OpenStudy (anonymous):
A World-Language professor adds 13.6 mL of 0.17M HCl to 100.0 mL of 0.448M NaOH. What will the pH of the solution be?
OpenStudy (vincent-lyon.fr):
tip1. write down reaction taking place tip2. work out initial amounts of reactants tip3. work out amounts after reaction
OpenStudy (anonymous):
i dont know what reaction is taking place, help!

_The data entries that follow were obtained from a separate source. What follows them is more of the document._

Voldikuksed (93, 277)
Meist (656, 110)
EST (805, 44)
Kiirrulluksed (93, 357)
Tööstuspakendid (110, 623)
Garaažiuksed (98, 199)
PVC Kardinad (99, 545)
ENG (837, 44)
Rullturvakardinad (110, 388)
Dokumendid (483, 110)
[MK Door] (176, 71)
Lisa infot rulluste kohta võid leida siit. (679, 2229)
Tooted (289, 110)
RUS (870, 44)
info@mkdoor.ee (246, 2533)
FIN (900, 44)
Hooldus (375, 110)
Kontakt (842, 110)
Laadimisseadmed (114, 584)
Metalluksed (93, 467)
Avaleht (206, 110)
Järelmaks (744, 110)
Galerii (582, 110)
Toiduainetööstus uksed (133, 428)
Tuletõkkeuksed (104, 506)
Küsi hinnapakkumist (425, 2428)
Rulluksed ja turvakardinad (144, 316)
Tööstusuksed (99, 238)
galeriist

OpenStudy (vincent-lyon.fr):
Then why are you trying to solve such problems? It's just a waste of time for you if you do not know the basics. Read your textbook on acid-base reactions first. There is no acid-base reaction simpler than the one taking place in your problem.
OpenStudy (anonymous):
HCl + NaOH -> H2O + NaCl
OpenStudy (anonymous):
i dont see the H30 or OH though, how do i find pH?

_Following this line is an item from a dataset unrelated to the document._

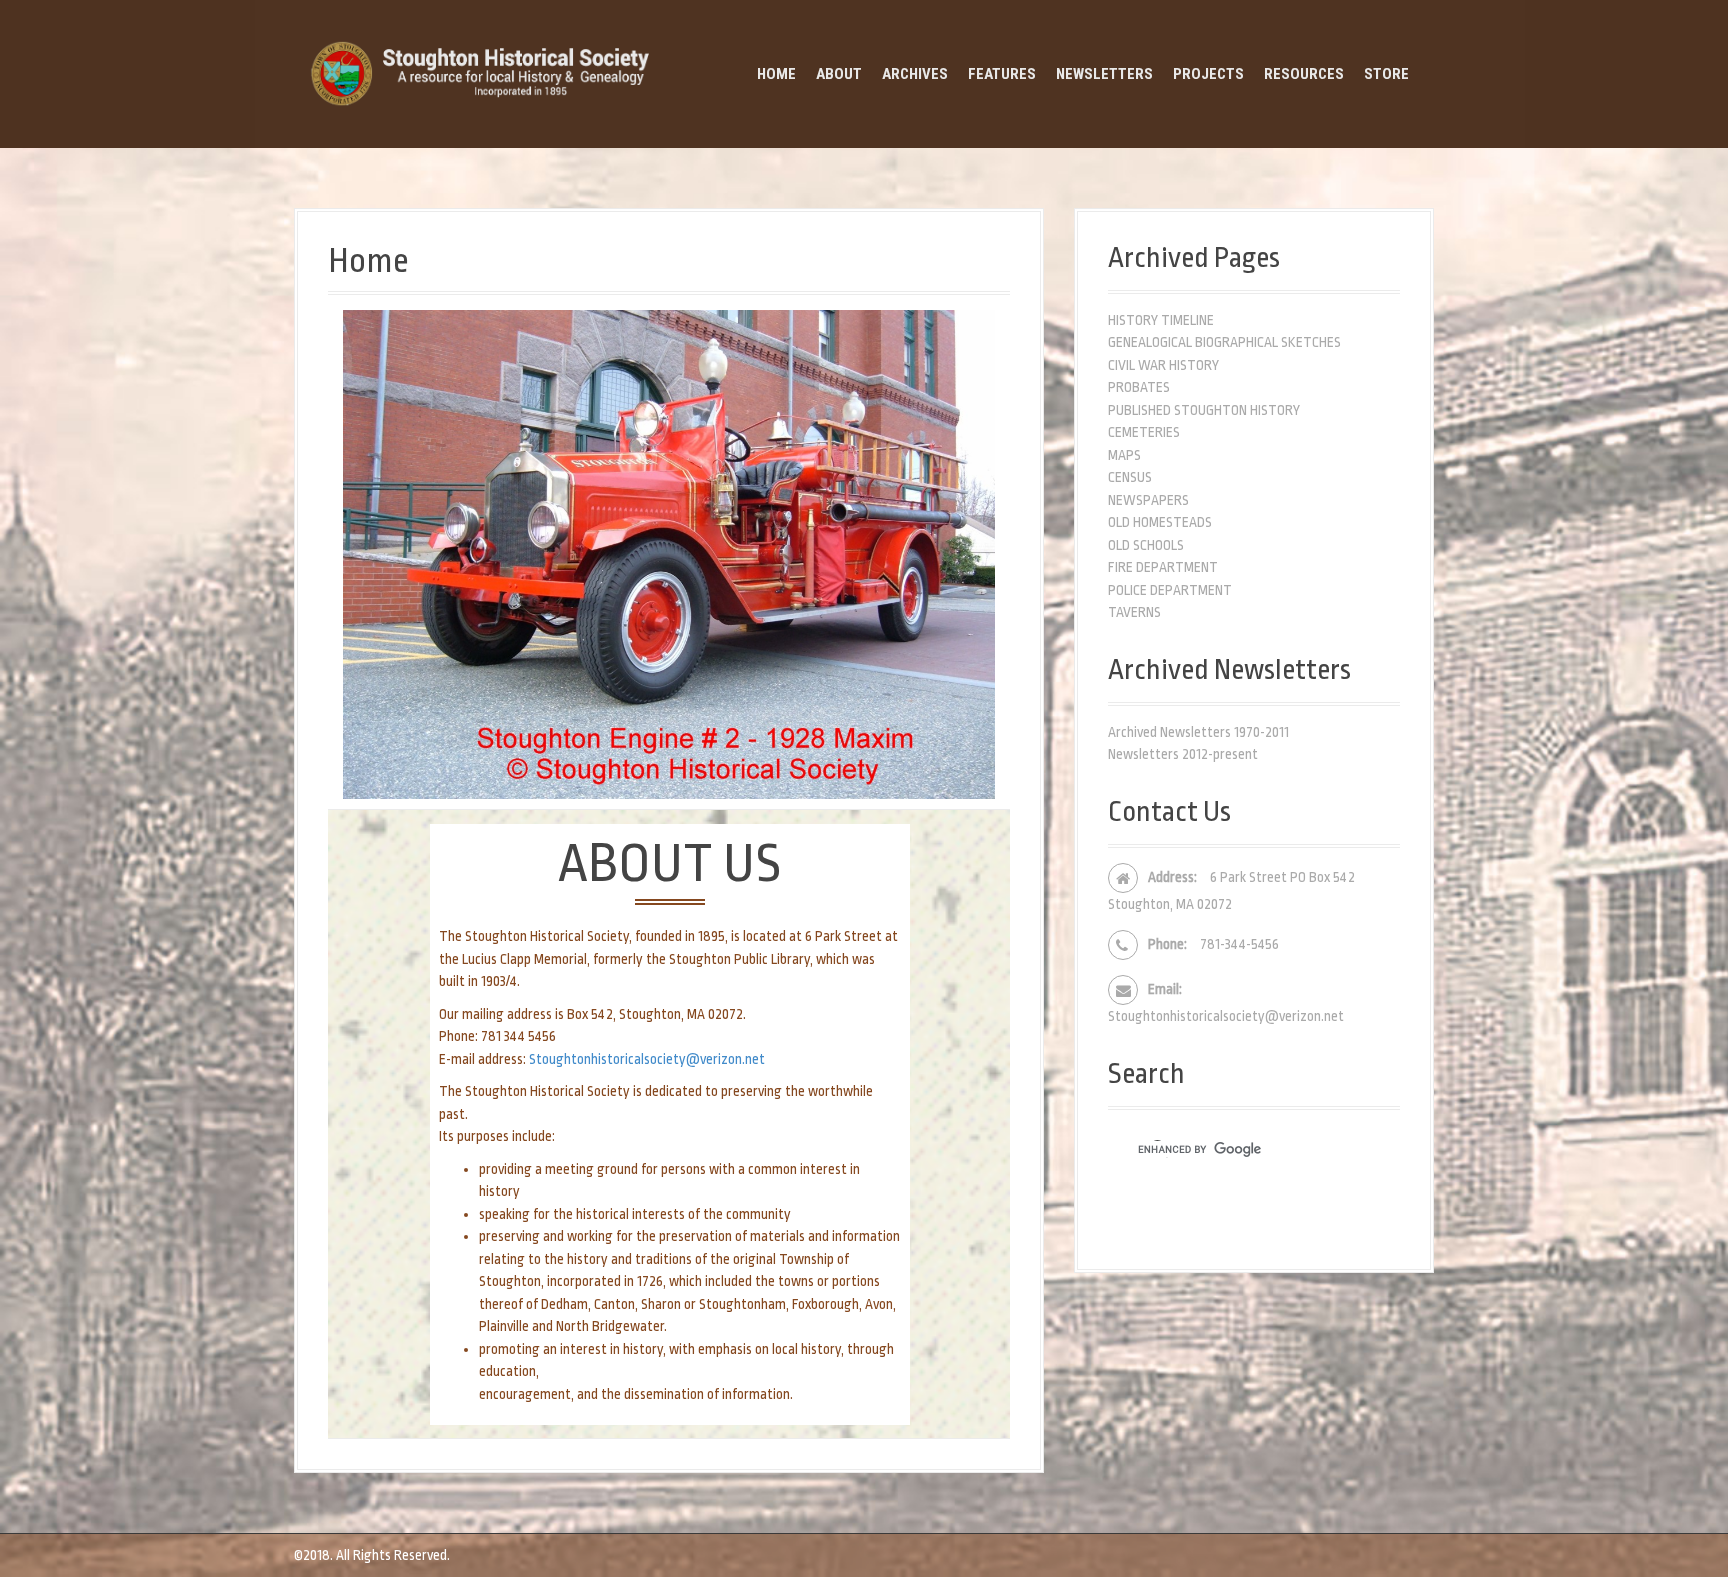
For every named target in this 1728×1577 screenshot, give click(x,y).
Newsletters (1104, 74)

OpenStudy (vincent-lyon.fr):
ok! Now you can simplify your equation as HCL does not exist in solution but forms H3O+ and Cl-, whereas NaOH dissolves completely.
OpenStudy (anonymous):
h3o + cl + NaOH -> h2o + NaCl???
OpenStudy (vincent-lyon.fr):
NaOH does not exist either. It will be in ionic form. That should be in your textbook too.
OpenStudy (anonymous):
so its just h3o + oH + Na + Cl -> h2o + NaCl? then from here, how do i apply the values given in the question?
OpenStudy (vincent-lyon.fr):
Leave out the Na+ ,Cl- and NaCl. then go to tip2.
OpenStudy (anonymous):
so the concentration of h3o would be 13.6 * .17= 2.312 (didnt convert to L) and concentration of OH would be 100* .448 = 44.8?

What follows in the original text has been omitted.